Although tin-glazed pottery, with its distinctive white sheen, had been produced in the Netherlands for almost one hundred years, it was only with the advent of the Dutch East India Company that Dutch potters became familiar with the intricate patterned designs and began replicating them. As with the exceedingly popular Chinese porcelain they were mainly decorated with a blue paint, though multi-coloured designs were also produced. As word of Delftware began to spread aristocrats and royals alike began to take notice, culminating in royal patronage from some of the most distinguished European monarchs of the day. The coregency of William and Mary is perhaps the best example of the enthusiastic patronage enjoyed by the potteries; Mary, enamoured with ‘this Delft art’ was partly responsible for the great popularity of the sprouted flower vases and commissioned a great many during her lifetime.
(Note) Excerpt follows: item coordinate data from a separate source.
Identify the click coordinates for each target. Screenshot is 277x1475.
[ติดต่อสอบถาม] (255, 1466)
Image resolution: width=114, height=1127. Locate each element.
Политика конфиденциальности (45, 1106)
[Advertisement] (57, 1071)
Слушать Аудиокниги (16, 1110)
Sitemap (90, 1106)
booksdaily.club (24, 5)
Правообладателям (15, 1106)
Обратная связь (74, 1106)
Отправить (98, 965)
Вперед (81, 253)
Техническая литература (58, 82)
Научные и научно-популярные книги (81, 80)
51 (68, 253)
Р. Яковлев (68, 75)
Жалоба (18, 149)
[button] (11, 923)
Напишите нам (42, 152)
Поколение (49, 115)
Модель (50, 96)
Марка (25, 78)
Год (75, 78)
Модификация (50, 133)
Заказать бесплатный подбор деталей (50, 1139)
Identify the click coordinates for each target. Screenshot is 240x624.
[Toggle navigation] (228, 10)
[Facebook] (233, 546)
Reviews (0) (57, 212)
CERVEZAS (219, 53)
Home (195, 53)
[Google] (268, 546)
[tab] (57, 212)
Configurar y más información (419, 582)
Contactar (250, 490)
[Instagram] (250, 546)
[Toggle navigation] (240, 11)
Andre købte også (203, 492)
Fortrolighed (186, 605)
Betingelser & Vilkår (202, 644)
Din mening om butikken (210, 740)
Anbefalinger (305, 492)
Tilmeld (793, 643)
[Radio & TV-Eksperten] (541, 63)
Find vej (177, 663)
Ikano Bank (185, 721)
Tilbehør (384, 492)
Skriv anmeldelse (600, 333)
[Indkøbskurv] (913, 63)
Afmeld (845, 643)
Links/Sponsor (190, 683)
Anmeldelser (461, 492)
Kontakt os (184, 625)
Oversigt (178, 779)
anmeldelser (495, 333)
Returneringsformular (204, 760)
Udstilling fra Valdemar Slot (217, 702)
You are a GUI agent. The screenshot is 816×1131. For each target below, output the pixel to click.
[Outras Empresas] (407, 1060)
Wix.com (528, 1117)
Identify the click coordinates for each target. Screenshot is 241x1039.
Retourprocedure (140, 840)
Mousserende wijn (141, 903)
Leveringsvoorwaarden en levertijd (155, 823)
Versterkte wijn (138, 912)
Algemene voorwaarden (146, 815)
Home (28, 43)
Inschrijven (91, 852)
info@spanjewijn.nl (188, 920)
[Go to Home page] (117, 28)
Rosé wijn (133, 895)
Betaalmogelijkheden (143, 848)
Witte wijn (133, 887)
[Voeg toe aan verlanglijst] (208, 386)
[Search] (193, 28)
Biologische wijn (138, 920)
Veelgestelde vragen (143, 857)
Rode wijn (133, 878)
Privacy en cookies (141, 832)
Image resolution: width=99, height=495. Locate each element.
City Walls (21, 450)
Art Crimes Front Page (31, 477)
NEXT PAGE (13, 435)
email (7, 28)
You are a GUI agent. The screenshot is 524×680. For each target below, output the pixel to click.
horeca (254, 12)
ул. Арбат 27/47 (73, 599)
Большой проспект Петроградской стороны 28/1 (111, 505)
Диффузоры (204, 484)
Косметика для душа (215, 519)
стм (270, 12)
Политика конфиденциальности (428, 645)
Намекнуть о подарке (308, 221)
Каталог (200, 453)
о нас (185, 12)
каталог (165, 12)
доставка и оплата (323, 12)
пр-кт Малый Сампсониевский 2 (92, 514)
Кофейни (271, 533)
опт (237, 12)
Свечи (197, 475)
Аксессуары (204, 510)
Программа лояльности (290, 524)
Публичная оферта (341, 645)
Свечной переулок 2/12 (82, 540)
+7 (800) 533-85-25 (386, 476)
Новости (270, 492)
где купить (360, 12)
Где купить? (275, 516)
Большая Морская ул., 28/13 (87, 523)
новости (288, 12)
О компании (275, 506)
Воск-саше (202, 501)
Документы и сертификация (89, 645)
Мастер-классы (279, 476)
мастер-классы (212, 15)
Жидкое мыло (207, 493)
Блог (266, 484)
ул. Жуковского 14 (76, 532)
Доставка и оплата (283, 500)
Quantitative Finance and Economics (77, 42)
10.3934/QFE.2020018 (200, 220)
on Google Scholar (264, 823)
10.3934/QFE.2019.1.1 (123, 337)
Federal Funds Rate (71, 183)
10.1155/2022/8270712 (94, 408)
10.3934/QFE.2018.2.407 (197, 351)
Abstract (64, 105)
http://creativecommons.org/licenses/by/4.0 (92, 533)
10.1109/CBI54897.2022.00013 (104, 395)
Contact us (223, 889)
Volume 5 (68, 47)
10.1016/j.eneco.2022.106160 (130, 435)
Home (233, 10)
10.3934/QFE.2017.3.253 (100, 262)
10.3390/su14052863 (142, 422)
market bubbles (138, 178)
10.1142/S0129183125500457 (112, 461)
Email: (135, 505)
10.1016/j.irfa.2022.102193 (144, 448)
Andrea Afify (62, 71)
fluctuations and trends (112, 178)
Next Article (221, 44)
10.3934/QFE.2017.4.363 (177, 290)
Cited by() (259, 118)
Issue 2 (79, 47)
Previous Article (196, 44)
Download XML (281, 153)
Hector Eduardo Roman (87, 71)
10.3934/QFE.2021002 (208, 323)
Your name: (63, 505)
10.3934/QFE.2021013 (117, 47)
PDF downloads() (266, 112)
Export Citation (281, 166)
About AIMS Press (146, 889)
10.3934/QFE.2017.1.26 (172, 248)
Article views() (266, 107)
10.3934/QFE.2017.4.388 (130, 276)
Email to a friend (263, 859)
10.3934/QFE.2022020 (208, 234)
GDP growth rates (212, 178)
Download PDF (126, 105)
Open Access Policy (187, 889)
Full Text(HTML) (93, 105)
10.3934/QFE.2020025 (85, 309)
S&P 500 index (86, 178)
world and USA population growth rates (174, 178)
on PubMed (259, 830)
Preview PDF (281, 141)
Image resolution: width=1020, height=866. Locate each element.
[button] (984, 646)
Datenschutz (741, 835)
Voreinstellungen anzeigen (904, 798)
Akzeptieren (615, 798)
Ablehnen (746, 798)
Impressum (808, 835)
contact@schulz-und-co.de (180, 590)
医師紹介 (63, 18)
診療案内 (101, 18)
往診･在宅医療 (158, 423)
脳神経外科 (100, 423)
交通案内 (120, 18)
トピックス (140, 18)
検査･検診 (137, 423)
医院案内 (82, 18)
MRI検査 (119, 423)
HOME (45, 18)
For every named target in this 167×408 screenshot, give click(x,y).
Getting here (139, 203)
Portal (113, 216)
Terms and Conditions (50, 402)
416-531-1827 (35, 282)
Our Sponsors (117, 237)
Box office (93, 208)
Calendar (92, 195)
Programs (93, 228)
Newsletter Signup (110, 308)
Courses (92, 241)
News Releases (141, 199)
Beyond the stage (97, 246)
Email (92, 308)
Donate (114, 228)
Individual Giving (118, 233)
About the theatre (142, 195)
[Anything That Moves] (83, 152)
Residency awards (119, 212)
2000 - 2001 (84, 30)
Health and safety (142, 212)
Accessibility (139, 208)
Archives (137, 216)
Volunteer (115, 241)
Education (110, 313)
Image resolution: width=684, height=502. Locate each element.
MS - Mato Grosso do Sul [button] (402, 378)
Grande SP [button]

The ascension of the Delftware trade was also synonymous with ‘Tulip Mania’, a period in the 17th century where speculation on the value of tulip bulbs (recently introduced to the Netherlands) caused them to reach astronomical prices. Although the price eventually collapsed, tulips remained a staple of the period known as the ‘Dutch Golden Age’ and many of the Delft ceramics produced at this time were flower vases with sprouts and holes or ‘tulipiere’ used for displaying tulips and other flowers. The sprouts that protrude from the majority of 17th century Delft tulipiere differ greatly from their European and Chinese counterparts; for example the Delft sprouts are smaller and feature in greater number – it was acceptable for a large vase to have in excess of thirty sprouts.
A majority of tulipiere often feature the regimented geometry of a pyramid, deriving specific influence from the ‘Porcelain Pagoda’ in Nanking, China. The organic, curvilinear design and size of this tulipiere is quite rare, a similar example on a smaller scale forms part of the collection at Dyrham Park in Gloucestershire.
The practice of displaying flowers in vases within residential and ecclesiastical buildings has existed in Europe since the late Middle Ages, with early publications on the subject such as Giovanni Battista Ferrari’s De Florum Cultura proving influential. It is fair to assume that works such as this alongside the constant change in thinking with regards to botany, helped to solidify the tulipiere’s perennial evolution and multifarious forms.
G. Ferrari and B. Rottendorff, Flora seu de Florum Cultura Libri IV. The Bavarian State Library, 1633, p.421
T. Volker, Porcelain and the Dutch East India Company: 1602 – 1683. Leiden, 1955.